== Work to be completed ==
Transcribe, word for word and without additions, each line below from the one containing "Open the wiseagent user profile" through the one containing "Task: Open esmepimentel", both ends included.

Stored data
################
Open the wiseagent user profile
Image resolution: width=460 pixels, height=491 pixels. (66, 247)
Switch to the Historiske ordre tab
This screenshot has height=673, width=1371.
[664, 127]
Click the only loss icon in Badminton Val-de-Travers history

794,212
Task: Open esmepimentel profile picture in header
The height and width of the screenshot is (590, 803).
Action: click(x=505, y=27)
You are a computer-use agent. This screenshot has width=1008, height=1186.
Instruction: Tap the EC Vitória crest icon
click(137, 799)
################
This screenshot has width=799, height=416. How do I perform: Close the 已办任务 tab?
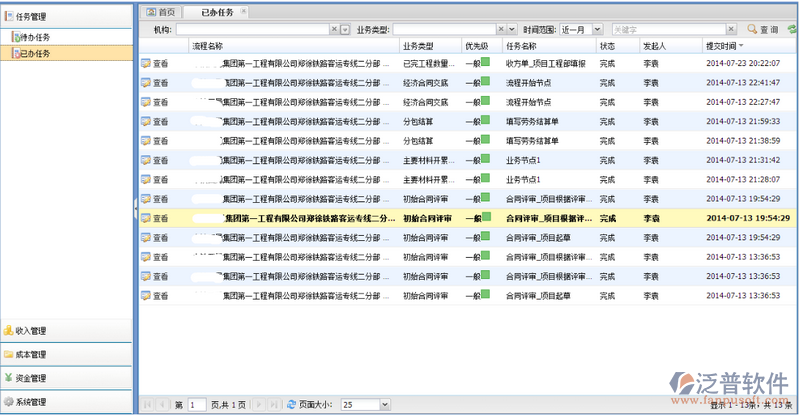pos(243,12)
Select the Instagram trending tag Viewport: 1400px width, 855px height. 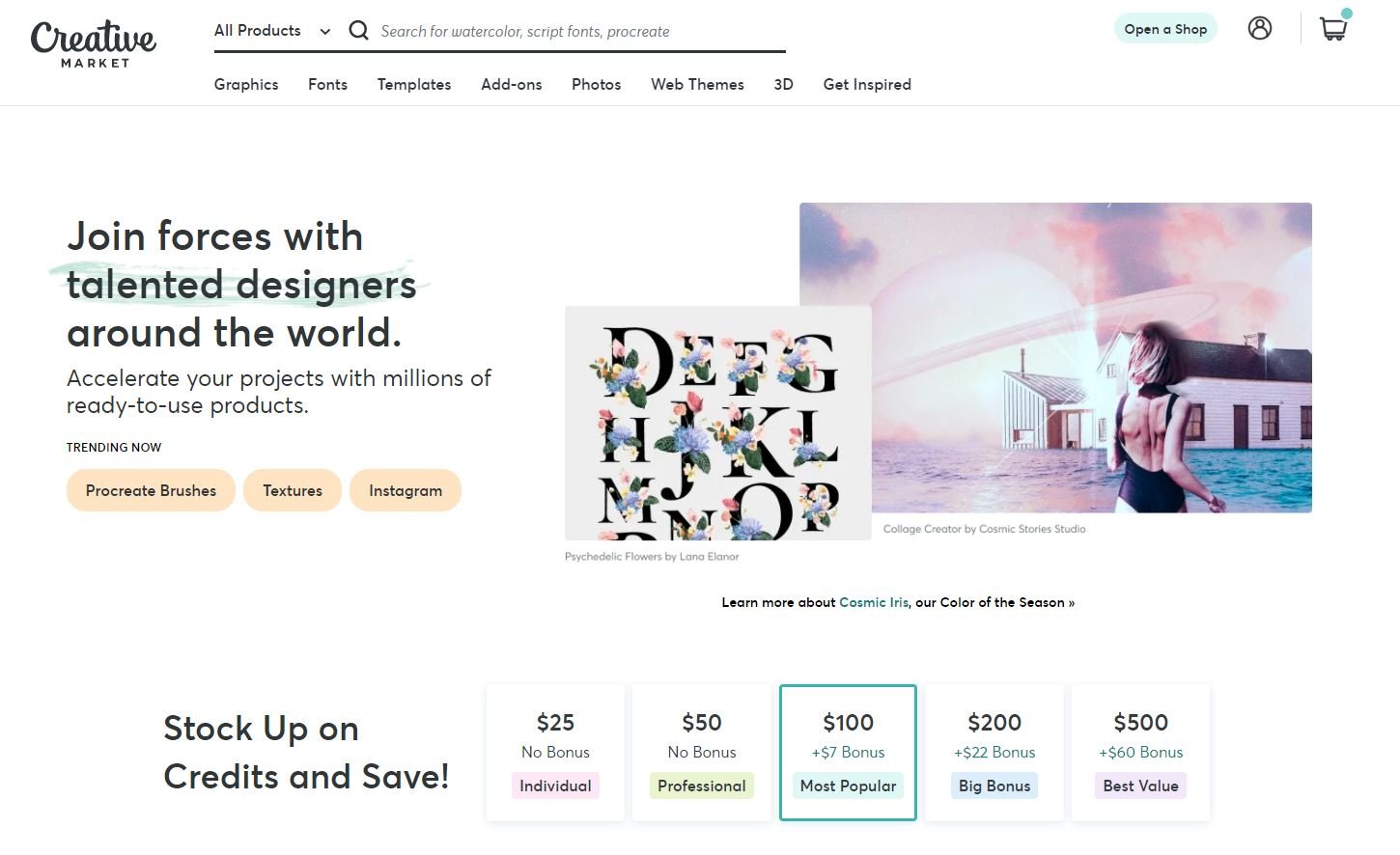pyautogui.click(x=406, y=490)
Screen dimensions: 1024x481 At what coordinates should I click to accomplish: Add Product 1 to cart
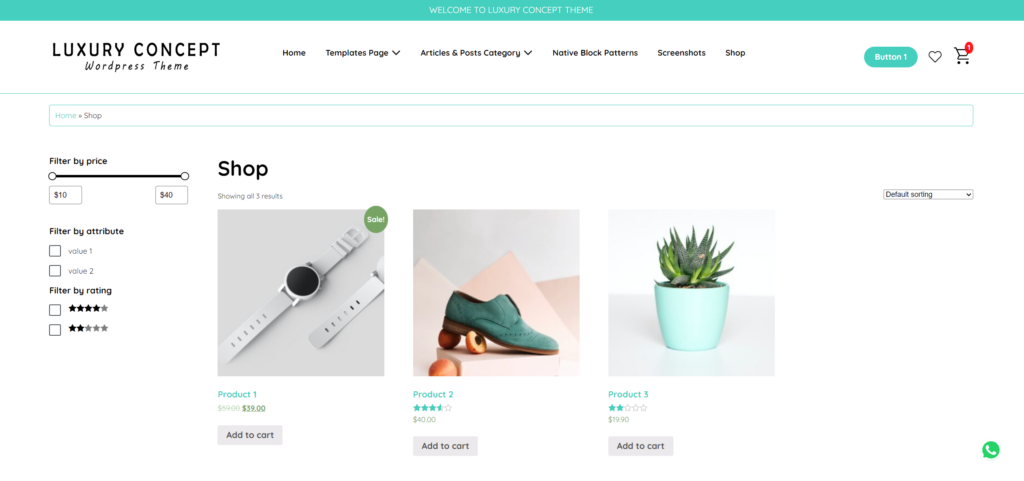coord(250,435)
################
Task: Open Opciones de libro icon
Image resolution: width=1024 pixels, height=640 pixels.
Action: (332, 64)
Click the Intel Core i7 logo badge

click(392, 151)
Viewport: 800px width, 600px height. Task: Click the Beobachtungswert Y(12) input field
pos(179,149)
################
== Answer to this problem ==
Open the wiseagent user profile
Image resolution: width=460 pixels, height=491 pixels. (66, 247)
Switch to the Historiske ordre tab
This screenshot has height=673, width=1371.
[664, 127]
Click the only loss icon in Badminton Val-de-Travers history

794,212
Task: Open esmepimentel profile picture in header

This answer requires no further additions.